The Vatican Secretariat of State established June 28 a Comittee of Presidency for the Pediatric Hospital "Bambino Gesù," owned by the Holy See, thereby strengthening its control over the institution.

The committee is composed of five members, including the president of the Board of Directors, and is entrusted with some of the Board of Administration's tasks.

Its members directly respond to the Secretary of State, who has the authority of changing or reshuffling members whenever he deems it opportune.

The Bambino Gesù is known as the "Pope's hospital," and is among most important pediatric hospitals in the world.

Founded in 1869 by the Duchess Arabella Salviati, the hospital was donated to Pius XI in 1924, with the aim of giving it a more stable future.

While each subsequent Pope has supported the  Bambino Gesù, it has faced difficulties since World War II.

The management of the Bambino Gesù had been composed of the Secretary of State, the Board of Directors, the President of the Board of Directors, and the Statutory Auditors Committee.

The Holy See, represented by the Secretary of State, appoints the president, the members of the Board of Directors, as well as the three members of the Statutory Auditors Committee and establishes the duration of the term, which typically is three years.

With the recent decision, the Secretariat of State established a new body on the side of the president of the Board of Directors, thus adding another ring in the chain commands and de facto limiting the president's powers.

Cardinal Pietro Parolin, Secretary of State, communicated the decision to the president of Bambino Gesù, Giuseppe Profiti, in a letter dated June 28.  

The letter was accompanied by a "rescriptu ex audientia," i.e. a document drafted after a papal audience, which established the Committee of Presidency and provided a regulation of the new body of the Bambino Gesù.

Beyond the president Profiti, the members of the Committee are: Msgr. Luigi Mistò, secretary of the Administration of the Patrimony of the Apostolic See; Mariella Enoc; the banker Carlo Salvatori; and Duchess Maria Grazia Salviati, the descendant of the family who established Bambino Gesù and who is still a benefactor of the hospital.

Each of these are already part of the Board of Directors, which is the general administrative body of the hospital, and whose decisions are submitted to the Secretariat of State.

The regulation of the committee presents it as "a modality of organization through which the Board of Directors increases the effectiveness of its actions."

The committee will be in charge as long as the board of directors is, and every member of the Committee can be dismissed by the Secretary of State "in case of relevant and grave" matters.

The committee can access all the Bambino Gesù's documents, can use all the structures of the hospital, and can also hire external consultants when needed.

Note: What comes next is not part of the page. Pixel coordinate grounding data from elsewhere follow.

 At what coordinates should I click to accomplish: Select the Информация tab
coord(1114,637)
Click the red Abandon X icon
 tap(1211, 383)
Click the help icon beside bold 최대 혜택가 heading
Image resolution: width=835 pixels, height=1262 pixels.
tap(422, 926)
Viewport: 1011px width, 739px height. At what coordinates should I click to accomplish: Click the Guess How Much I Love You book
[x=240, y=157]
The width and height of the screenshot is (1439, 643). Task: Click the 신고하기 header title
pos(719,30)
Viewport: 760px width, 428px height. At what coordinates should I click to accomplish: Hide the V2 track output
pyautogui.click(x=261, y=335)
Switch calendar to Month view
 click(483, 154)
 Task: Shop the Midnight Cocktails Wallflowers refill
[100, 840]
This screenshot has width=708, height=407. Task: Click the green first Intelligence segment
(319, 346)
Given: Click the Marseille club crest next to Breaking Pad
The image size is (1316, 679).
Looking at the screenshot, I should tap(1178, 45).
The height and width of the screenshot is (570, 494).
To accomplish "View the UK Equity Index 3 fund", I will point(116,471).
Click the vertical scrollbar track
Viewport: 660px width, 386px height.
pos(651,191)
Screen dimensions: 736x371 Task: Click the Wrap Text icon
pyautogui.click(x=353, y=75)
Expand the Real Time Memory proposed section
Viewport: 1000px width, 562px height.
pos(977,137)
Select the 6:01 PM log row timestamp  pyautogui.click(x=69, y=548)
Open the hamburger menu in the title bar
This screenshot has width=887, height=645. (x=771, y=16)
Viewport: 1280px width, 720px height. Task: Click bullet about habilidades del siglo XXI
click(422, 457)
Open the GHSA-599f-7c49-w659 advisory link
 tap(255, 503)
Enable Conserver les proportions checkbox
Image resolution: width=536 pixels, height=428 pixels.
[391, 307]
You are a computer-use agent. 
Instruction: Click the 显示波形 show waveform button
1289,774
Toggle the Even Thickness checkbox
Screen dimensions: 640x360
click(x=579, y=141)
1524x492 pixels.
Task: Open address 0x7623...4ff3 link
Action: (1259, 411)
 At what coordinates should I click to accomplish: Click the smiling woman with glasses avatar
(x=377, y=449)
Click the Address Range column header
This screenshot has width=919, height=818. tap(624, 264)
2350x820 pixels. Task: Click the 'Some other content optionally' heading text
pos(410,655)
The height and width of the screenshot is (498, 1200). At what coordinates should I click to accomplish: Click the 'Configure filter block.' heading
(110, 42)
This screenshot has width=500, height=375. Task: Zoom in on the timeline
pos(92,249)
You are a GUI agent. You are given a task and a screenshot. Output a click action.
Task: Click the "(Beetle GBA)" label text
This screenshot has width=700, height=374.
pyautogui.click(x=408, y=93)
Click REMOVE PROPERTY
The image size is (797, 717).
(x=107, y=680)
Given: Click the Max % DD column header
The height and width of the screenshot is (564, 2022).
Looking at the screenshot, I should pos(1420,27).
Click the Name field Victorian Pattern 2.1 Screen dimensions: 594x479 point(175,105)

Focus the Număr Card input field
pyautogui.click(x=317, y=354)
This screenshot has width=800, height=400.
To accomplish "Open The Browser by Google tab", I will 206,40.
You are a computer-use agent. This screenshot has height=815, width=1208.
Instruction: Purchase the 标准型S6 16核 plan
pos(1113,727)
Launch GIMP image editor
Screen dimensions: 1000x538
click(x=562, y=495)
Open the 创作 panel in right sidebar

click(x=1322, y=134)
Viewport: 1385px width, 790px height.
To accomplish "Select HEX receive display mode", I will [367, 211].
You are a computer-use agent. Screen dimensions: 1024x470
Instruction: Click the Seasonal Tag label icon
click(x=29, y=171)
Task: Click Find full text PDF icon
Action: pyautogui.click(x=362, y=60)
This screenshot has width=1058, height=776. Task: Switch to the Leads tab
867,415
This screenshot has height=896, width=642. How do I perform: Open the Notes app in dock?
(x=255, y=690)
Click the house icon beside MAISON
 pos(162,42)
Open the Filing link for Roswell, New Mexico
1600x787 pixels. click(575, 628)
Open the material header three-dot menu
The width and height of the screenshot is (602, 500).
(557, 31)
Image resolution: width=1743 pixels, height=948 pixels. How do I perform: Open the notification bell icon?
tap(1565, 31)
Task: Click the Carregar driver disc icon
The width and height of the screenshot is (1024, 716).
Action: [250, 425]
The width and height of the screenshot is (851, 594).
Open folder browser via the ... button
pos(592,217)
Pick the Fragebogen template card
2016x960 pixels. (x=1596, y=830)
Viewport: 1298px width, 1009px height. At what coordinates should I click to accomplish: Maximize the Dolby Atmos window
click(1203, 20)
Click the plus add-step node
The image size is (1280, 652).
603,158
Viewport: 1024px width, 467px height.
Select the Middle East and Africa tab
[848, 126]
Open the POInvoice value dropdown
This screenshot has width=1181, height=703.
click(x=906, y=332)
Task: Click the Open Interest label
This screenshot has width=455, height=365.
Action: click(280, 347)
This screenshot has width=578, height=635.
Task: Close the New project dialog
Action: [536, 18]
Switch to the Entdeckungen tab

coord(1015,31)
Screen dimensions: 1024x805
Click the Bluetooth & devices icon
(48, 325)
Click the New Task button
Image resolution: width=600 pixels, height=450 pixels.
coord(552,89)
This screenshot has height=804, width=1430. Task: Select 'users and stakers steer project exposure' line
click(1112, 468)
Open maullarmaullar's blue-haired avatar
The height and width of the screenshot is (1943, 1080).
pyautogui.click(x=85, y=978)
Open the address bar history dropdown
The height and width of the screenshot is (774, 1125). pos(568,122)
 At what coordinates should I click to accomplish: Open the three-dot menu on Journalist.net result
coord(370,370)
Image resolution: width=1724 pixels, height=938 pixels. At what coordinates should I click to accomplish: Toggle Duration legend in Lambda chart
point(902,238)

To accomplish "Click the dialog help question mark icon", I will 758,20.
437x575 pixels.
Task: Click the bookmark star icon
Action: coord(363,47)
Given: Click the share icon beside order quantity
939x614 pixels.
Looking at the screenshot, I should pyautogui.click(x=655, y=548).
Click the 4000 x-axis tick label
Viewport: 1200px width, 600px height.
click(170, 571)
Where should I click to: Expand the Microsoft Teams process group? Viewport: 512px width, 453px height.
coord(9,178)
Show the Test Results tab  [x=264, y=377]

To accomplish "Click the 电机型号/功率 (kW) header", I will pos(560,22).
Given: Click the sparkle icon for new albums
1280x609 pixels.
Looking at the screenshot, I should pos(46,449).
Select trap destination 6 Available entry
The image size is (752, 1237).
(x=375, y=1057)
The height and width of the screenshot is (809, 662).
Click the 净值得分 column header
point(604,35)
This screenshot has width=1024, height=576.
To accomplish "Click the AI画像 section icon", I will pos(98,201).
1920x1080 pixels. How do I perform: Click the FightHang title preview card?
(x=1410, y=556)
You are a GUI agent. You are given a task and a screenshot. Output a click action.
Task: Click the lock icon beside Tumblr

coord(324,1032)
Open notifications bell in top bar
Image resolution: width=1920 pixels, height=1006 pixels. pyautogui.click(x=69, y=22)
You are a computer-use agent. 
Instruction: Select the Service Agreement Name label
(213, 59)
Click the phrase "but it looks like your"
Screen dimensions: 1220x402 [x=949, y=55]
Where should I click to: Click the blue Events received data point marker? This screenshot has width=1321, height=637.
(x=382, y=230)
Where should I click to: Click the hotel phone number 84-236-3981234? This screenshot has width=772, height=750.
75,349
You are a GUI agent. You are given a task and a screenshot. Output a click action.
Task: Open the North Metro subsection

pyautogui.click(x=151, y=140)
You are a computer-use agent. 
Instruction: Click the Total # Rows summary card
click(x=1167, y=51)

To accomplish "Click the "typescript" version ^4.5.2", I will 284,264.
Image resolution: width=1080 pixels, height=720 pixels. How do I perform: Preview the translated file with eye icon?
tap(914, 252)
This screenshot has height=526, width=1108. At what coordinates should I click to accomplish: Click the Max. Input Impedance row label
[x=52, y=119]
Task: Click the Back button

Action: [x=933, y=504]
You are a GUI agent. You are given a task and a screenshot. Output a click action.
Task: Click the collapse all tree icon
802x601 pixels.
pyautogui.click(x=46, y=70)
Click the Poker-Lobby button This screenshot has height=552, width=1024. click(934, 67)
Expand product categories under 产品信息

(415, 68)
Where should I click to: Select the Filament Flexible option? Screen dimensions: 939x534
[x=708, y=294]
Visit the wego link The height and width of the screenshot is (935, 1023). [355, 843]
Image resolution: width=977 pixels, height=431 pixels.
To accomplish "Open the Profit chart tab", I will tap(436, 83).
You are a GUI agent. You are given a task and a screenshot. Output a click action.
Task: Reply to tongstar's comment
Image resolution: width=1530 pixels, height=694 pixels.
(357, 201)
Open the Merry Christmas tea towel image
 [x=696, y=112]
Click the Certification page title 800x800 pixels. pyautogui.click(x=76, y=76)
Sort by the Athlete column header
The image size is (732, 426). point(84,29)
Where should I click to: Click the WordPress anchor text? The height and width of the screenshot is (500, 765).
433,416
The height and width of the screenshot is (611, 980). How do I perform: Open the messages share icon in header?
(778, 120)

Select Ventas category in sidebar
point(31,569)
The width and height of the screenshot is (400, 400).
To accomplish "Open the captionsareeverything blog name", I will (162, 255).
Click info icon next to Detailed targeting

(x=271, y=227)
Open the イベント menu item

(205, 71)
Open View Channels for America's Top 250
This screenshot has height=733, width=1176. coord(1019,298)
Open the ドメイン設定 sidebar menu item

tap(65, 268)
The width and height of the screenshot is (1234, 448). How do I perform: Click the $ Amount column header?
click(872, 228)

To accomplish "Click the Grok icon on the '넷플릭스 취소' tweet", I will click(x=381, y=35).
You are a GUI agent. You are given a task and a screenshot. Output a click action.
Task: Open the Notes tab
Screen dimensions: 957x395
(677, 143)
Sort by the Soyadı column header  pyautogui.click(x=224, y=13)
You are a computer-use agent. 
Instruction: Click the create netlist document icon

It meets monthly, and at least a week prior to any meeting of the Board of Directors, in order to "determine a close connection between the Committee and the Board."

The regulation also established that the committee helps the president in the choices about the attribution of competences and responsibilities to top managers of doctors, and also with regard to "extraordinary operations of relevant strategic operation which may have an impact on the value and/or on the patrimony of the Institution."

This way, the president of Bambino Gesù will not be able to back any financial operation without the "ok" of the committe of presidence.

In January, the Vatican announced the hiring of the international firm Price Waterhouse for a due diligence check on Bambino Gesù. After that, the president Profiti was confirmed at his post in March. Then, in June, Cardinal Parolin decided to strengthen the state secretariat's control over the Bambino Gesù.